Eureka! I needed women, and I imagined they needed one another. I longed for a new kind of friendship, based not on competition but rather on supportive community. We all had such busy lives—some married, some traveling, some still employed—that it was hard to find time to even meet for coffee. A larger gathering seemed more practical. We all needed to eat, didn’t we?
Do you recall that delightful old folk tale called Stone Soup? It’s the story of a group of hungry strangers combining bits of food in order to make a soup that became a communal meal in the end. Thanks to Captain Kangaroo, I’d long ago fallen in love with the moral of the story—sharing. I decided to launch my own version: I’d make a simple soup, keep it casual, and because I can squeeze 12 chairs around my table, we began with a dozen women. I sent out the invitations and imposed only two conditions—come prepared to laugh and no malicious gossip allowed.
Four years later, and many soup dinners since, dozens of us have forged new friendships while breaking bread, sipping soup and raising our glasses to a more compassionate way of relating. We’ve invited daughters and other younger women who expressed interest. One evening, a new guest to the group thanked me for including her, in what she referred to as “my wonderful group of Amazon women.” Initially taken aback by that label, I soon realized what a compliment it was. We are indeed a tribe of peaceful warrior women—brave and resilient, but more importantly, strong allies in a sometimes menacing world.
— Grace Cooper
Grace Cooper is a retired nurse anesthetist and aspiring writer. Most days she can be spotted out and about Pittsburgh on her beloved bicycle, which she named Hippolyta after the mythological queen of the Amazons.

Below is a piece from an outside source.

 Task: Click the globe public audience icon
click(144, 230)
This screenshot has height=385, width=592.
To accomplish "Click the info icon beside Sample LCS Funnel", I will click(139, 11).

Mom’s Old Fashioned Split Pea Soup
This is still my all-time favorite soup, made a bit healthier by using organic chicken bone broth and organic split peas. The smoked ham hock imparts a lot of flavor, but also salt—wait until the soup is finished before adding more!
- ¼ cup olive oil
- 1 yellow onion, chopped
- 3 carrots, finely chopped
- 3 celery stalks, finely chopped
- 1 pound smoked ham hock
- 1 pound split green peas, rinsed and drained
- 2 quarts chicken stock
- kosher salt and black pepper to taste
- In a soup pot, heat the olive oil over medium heat. Add the onion, carrots and celery. Stir to coat the vegetables and cook for 5 minutes until soft.

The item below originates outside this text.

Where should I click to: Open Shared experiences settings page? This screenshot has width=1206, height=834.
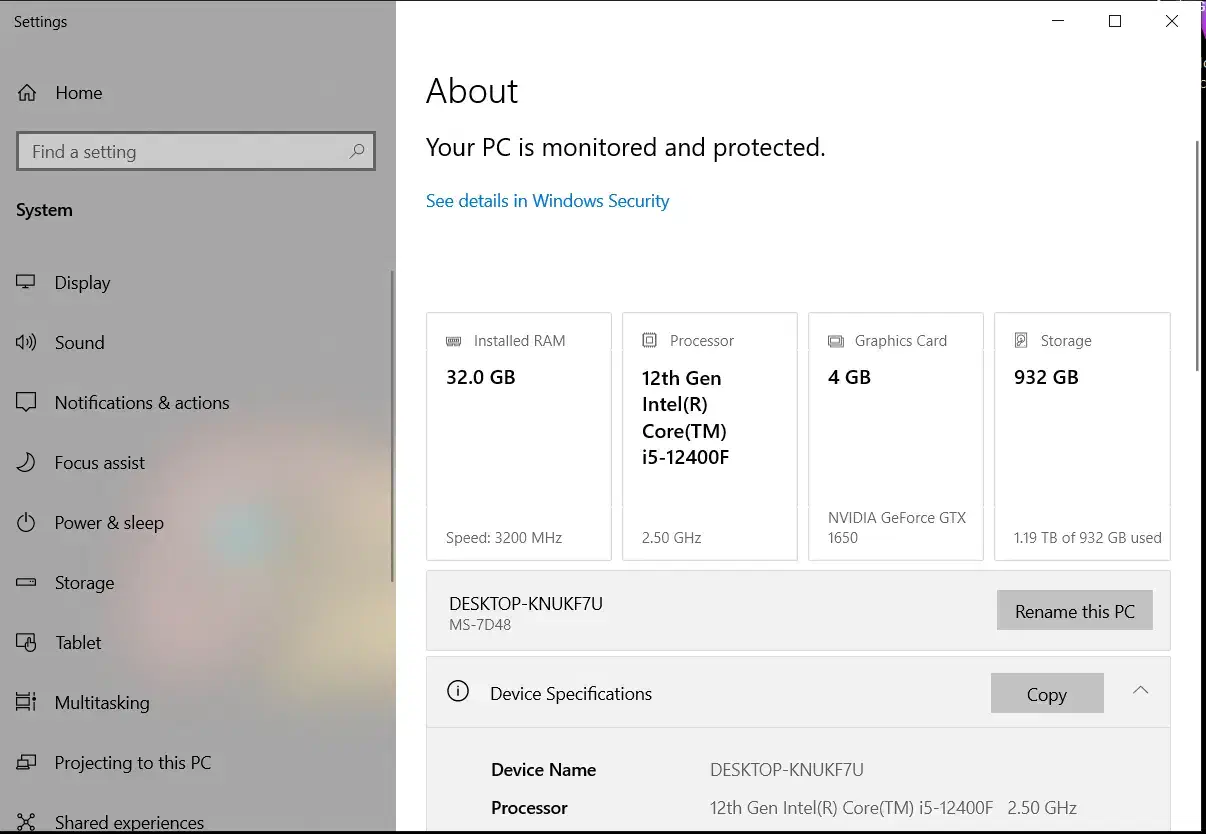(129, 822)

- Add the whole ham hock, split peas and chicken stock. Decrease the heat to low and simmer for about an hour or until the peas are soft and the ham hock tender.
- Using an immersion blender, puree about two-thirds of the soup until somewhat smooth. Add the ham pieces to the soup and cook over low heat until the soup has thickened slightly, 5-8 minutes. Season to taste with kosher salt and black pepper. Serve hot.